→ Given passage:
* * *
Week of Christmas, Proper II: Come see what we have waited for!

Today’s scripture passage is taken from the grouping of scriptures in Proper II. The other scriptures are Isaiah 62:6-12, Psalm 97, and Titus 3:4-7 – all good scripture passages. But I have chosen the Nativity story.

In those days a decree went out from Emperor Augustus that all the world should be registered. This was the first registration and was taken while Quirinius was governor of Syria. All went to their own towns to be registered. Joseph also went from the town of Nazareth in Galilee to Judea, to the city of David called Bethlehem, because he was descended from the house and family of David. He went to be registered with Mary, to whom he was engaged and who was expecting a child. While they were there, the time came for her to deliver her child. And she gave birth to her firstborn son and wrapped him in bands of cloth, and laid him in a manger, because there was no place for them in the inn.” (Luke 2:1-7)

When I think on this passage, the first thing I think of is Mary giving birth in an unfamiliar town in rough and unwelcoming conditions. The event she had been waiting nine months to come to pass was here. Giving birth is not easy; and certainly not easy when you are young and away from home. The book of Luke makes it sound so easy; it was time, she gave birth, and wrapped him as was the tradition. And then I am sure she looked at the child she had been waiting for!

Our wait, beloved reader, has been much easier. Oh, we say it is hard to wait. Especially after so much hurry and preparations. It is my hope that now that the waiting is just about done that we will take time to consider, and appreciate, what we have been waiting for.
* * *
→ Data supplied:
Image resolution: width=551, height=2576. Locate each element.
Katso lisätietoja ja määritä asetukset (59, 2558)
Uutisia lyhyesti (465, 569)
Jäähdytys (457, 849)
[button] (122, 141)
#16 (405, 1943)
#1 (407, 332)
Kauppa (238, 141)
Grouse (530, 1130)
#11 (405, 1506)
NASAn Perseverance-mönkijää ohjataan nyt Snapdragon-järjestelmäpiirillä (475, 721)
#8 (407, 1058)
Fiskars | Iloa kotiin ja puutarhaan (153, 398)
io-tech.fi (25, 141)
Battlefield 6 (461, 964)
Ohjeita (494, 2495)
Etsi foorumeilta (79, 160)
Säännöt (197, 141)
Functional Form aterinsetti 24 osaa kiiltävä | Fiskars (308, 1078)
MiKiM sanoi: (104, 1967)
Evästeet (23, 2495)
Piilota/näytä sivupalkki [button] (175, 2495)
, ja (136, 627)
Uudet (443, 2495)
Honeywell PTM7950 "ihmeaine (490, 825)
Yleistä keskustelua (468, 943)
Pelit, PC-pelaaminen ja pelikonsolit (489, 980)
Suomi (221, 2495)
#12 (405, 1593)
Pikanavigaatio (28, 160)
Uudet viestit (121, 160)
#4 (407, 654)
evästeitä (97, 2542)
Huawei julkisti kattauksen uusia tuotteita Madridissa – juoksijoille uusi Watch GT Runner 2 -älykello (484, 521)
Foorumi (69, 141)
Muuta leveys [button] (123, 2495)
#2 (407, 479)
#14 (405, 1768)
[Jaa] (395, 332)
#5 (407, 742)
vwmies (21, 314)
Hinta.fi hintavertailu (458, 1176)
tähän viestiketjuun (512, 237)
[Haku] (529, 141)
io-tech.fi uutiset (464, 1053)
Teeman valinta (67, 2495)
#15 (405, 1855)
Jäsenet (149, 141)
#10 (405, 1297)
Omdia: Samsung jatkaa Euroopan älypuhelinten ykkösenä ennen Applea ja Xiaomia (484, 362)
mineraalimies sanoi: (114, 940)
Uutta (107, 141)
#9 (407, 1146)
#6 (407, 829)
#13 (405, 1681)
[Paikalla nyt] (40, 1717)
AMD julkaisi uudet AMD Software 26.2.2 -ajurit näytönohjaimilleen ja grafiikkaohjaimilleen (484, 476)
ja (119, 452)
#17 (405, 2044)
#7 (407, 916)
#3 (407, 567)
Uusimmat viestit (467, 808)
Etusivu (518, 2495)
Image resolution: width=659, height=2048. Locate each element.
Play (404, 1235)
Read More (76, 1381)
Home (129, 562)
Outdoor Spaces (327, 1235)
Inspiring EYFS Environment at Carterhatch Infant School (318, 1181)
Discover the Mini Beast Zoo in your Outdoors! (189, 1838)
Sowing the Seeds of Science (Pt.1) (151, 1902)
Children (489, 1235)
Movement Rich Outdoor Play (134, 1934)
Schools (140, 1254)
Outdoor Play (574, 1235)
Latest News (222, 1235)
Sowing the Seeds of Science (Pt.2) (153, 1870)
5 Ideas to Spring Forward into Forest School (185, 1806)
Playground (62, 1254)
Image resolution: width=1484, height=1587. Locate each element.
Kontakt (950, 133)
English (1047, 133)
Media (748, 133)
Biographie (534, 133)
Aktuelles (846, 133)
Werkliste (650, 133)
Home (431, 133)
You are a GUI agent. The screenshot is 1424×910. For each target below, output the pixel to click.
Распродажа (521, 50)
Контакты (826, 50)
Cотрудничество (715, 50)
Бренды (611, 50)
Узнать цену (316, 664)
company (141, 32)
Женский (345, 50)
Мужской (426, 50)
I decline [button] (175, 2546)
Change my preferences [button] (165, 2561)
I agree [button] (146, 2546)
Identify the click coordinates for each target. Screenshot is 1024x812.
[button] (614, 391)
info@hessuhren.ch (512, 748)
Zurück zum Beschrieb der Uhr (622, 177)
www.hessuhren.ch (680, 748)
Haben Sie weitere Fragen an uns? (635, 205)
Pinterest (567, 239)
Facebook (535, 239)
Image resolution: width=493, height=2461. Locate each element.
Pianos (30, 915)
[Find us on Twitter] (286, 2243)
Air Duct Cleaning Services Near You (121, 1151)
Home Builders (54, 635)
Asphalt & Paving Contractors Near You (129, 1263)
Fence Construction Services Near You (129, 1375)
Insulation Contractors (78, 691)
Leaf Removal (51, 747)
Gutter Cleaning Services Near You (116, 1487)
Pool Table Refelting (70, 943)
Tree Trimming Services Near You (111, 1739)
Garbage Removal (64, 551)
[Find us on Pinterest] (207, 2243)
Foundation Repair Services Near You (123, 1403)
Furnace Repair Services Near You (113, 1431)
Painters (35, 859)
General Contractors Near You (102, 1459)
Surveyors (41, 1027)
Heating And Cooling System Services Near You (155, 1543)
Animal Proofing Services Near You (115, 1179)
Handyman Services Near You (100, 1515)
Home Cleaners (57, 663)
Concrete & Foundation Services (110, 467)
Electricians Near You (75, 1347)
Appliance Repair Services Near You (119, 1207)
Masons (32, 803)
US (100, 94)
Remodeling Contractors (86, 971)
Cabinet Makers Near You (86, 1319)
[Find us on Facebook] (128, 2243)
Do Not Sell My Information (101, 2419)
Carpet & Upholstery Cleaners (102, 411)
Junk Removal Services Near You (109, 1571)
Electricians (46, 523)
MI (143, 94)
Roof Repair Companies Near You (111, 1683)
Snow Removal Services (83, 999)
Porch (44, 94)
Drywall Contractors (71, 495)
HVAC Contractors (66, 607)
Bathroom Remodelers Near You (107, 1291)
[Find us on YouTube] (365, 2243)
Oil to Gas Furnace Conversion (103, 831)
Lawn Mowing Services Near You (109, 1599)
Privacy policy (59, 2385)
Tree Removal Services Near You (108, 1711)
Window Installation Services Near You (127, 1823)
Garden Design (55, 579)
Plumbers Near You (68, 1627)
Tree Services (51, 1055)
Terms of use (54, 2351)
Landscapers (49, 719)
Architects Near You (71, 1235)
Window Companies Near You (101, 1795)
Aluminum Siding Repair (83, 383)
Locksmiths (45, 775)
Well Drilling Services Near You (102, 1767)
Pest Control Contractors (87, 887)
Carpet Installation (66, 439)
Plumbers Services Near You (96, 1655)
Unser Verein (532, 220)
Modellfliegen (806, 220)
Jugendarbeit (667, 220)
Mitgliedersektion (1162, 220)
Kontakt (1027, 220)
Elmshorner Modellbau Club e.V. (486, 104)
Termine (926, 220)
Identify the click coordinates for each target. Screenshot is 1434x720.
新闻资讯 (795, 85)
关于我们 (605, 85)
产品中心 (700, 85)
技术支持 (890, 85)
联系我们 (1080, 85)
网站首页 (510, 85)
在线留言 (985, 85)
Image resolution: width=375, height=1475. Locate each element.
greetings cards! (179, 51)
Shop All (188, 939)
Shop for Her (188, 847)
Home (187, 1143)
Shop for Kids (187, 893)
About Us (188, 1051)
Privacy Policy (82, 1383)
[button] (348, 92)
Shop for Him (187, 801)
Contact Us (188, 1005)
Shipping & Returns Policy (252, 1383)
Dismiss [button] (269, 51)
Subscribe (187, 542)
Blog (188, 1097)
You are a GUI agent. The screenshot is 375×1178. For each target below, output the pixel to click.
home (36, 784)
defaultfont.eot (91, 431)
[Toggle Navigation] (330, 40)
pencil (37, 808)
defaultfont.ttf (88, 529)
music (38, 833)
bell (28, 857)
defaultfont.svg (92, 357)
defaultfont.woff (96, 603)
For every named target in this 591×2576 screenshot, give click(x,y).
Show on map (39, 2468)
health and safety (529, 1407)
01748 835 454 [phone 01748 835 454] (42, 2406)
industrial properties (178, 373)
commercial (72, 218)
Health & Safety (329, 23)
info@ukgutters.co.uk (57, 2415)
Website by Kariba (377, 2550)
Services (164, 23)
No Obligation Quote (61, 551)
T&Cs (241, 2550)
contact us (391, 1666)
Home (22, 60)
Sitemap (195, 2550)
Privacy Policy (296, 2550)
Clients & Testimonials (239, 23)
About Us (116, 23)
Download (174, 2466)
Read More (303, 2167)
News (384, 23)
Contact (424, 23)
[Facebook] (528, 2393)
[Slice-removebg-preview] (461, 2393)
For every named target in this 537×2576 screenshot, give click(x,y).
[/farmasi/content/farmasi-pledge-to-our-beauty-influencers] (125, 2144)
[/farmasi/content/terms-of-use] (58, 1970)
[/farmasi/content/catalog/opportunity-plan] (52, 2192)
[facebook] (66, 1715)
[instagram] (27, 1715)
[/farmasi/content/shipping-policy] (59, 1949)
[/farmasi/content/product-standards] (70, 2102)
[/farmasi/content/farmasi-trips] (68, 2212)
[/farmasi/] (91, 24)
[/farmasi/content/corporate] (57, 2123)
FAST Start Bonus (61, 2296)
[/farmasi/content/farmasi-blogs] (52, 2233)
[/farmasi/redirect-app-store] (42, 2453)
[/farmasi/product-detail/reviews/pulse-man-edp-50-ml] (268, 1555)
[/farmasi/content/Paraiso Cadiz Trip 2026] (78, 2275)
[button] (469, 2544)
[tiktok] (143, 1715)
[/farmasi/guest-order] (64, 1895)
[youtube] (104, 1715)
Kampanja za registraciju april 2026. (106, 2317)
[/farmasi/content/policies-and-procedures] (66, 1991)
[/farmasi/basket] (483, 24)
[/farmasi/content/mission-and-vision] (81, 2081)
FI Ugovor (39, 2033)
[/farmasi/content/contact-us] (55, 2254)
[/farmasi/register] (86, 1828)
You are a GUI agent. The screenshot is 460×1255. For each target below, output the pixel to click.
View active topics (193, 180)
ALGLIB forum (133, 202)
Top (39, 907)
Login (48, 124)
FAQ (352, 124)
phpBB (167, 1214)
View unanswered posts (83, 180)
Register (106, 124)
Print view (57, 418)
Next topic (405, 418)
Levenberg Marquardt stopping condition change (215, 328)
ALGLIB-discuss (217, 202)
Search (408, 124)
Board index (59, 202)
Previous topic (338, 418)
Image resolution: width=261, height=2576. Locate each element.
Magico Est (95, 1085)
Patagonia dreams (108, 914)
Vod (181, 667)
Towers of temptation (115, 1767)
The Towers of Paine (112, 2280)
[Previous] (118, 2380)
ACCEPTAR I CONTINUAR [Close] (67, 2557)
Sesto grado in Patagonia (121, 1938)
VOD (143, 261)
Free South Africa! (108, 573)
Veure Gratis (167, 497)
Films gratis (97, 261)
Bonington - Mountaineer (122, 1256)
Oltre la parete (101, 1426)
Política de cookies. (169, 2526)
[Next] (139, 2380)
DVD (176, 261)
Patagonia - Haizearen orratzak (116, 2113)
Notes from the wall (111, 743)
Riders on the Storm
* * *
→ What the task requires:
Set down the part of the Christmas devotional word for word, beginning at "When I think" and stopping after "been waiting for.".

→ The result:
When I think on this passage, the first thing I think of is Mary giving birth in an unfamiliar town in rough and unwelcoming conditions. The event she had been waiting nine months to come to pass was here. Giving birth is not easy; and certainly not easy when you are young and away from home. The book of Luke makes it sound so easy; it was time, she gave birth, and wrapped him as was the tradition. And then I am sure she looked at the child she had been waiting for!

Our wait, beloved reader, has been much easier. Oh, we say it is hard to wait. Especially after so much hurry and preparations. It is my hope that now that the waiting is just about done that we will take time to consider, and appreciate, what we have been waiting for.